Records supplied »
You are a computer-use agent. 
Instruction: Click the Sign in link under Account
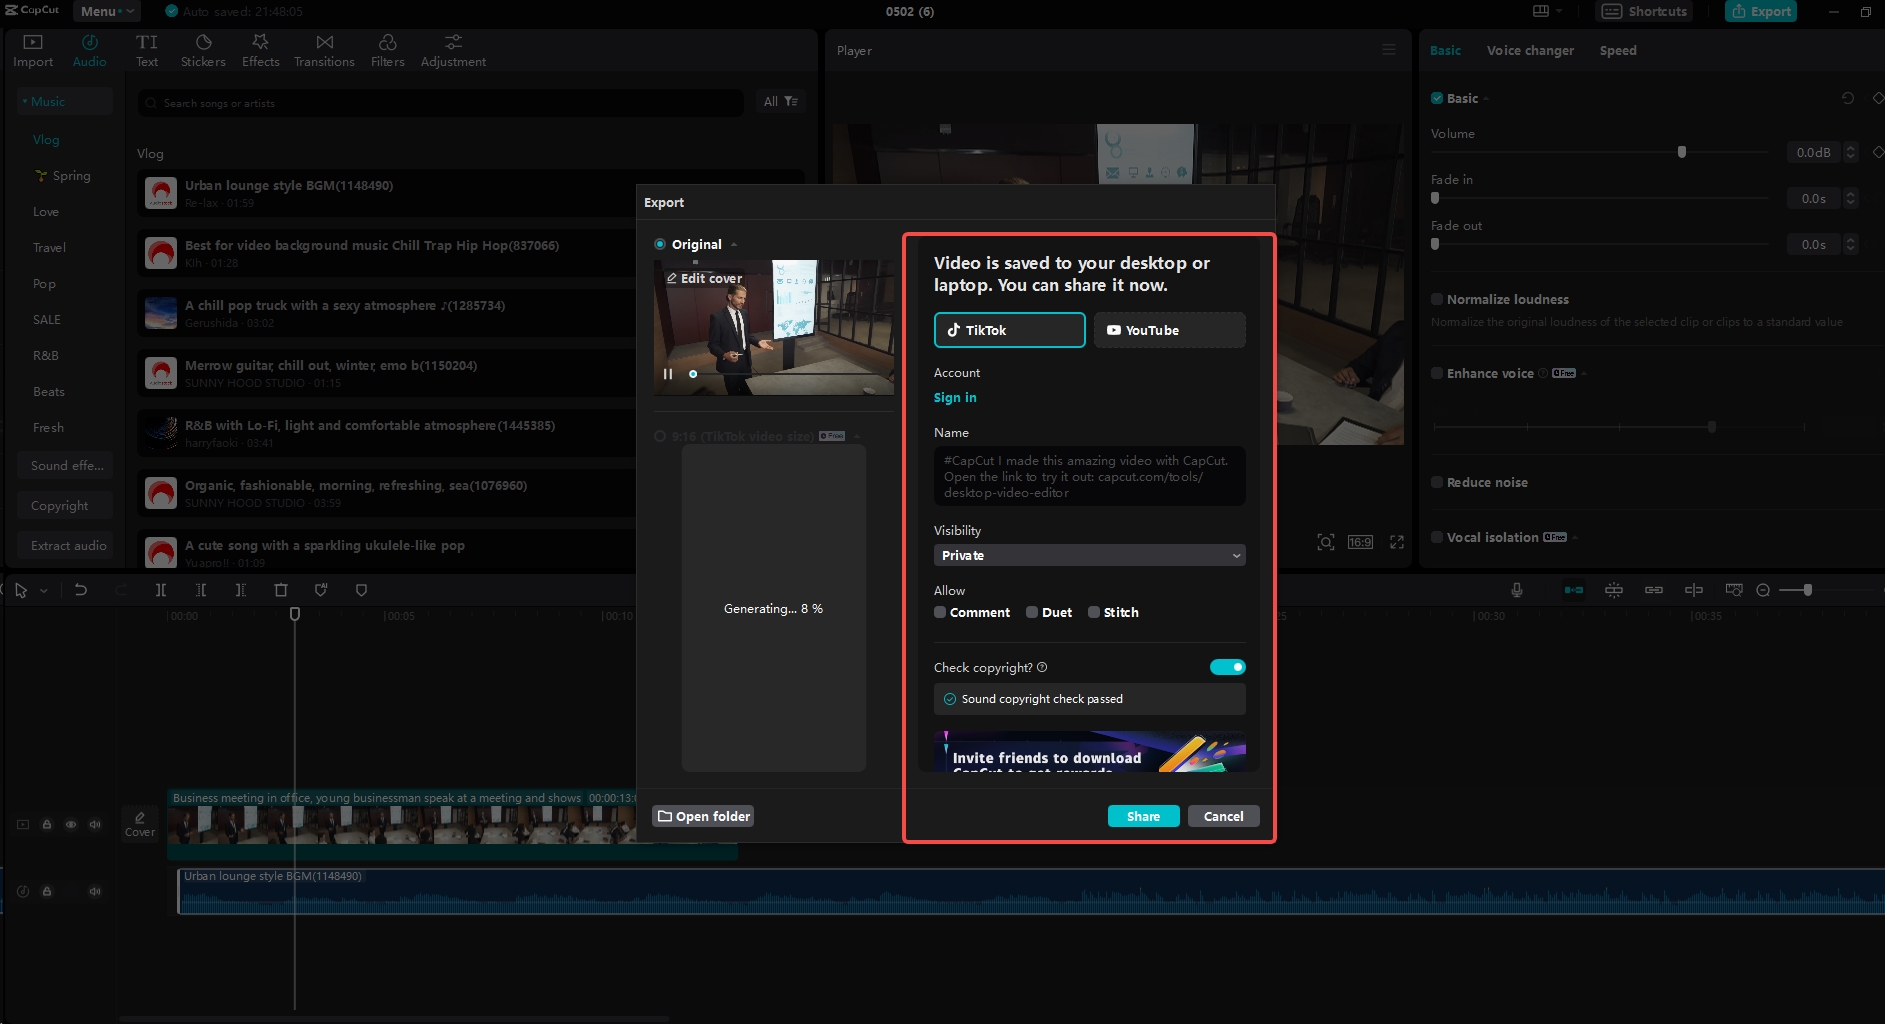click(x=955, y=397)
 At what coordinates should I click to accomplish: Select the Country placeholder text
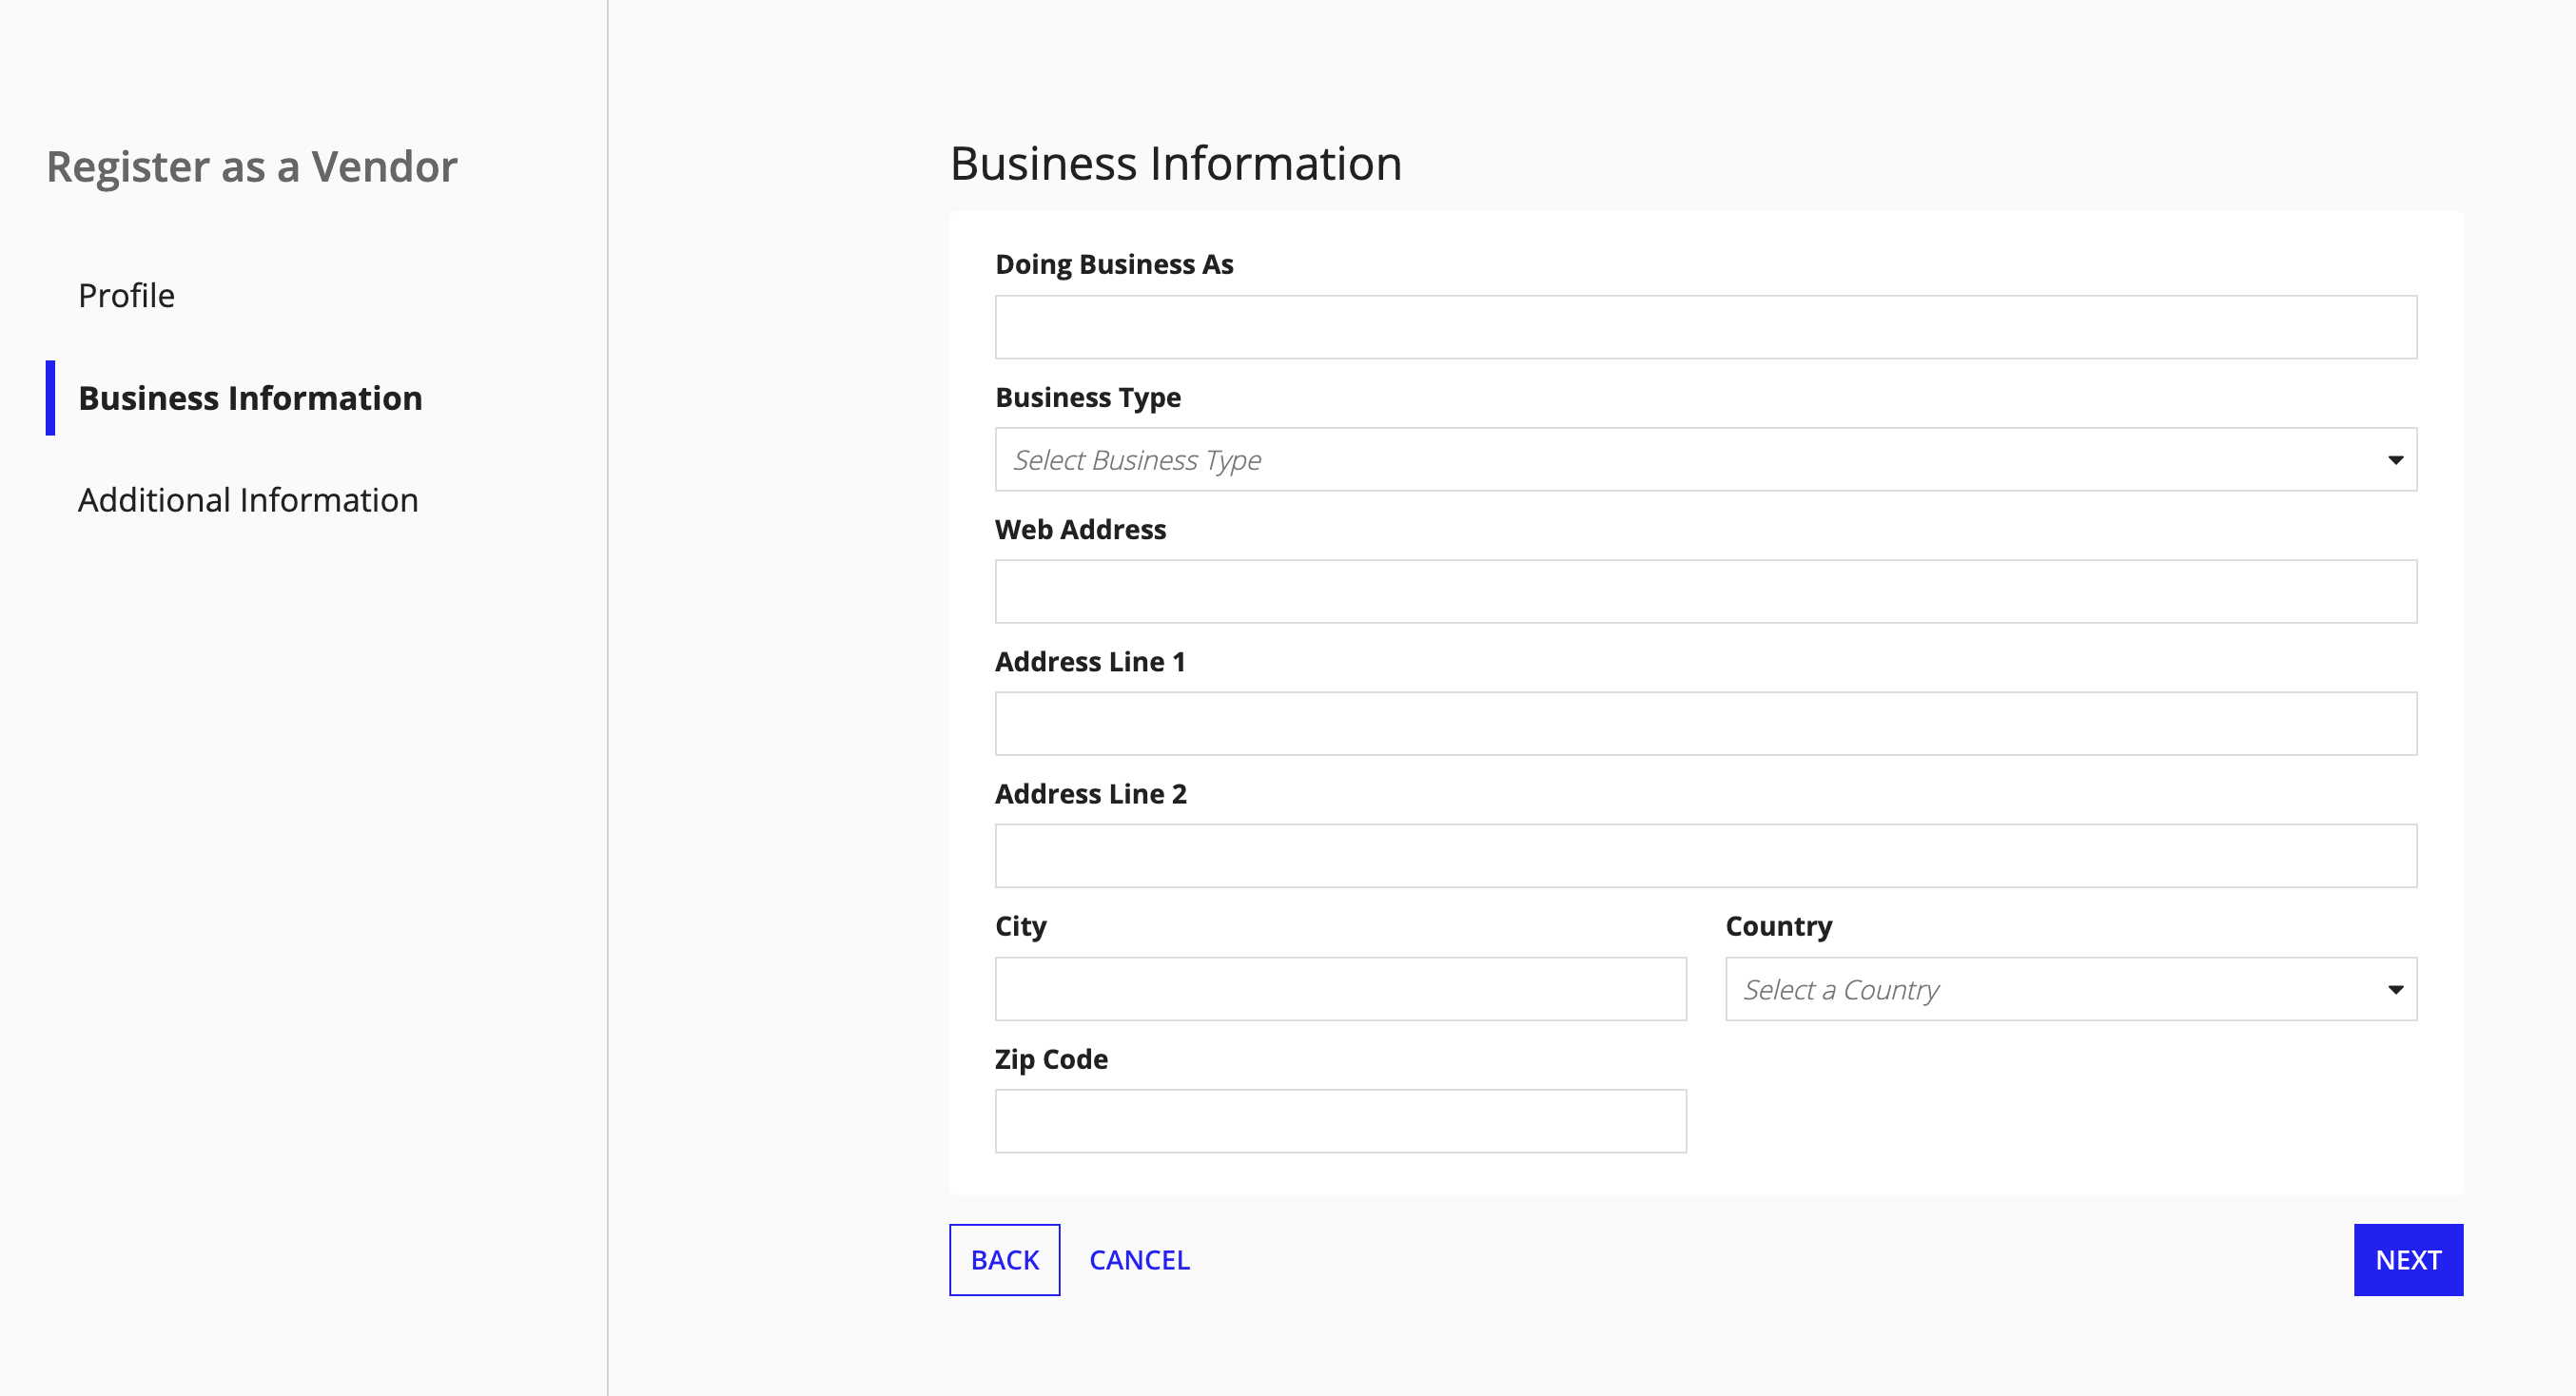(x=1841, y=989)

What the task requires »
Transcribe all of the data above exactly; no picture belongs in the copy.

Output for this task »
You are a computer-use agent. 
Instruction: Click the Sign in link under Account
click(x=955, y=397)
 At what coordinates should I click to accomplish: Select the Country placeholder text
(x=1841, y=989)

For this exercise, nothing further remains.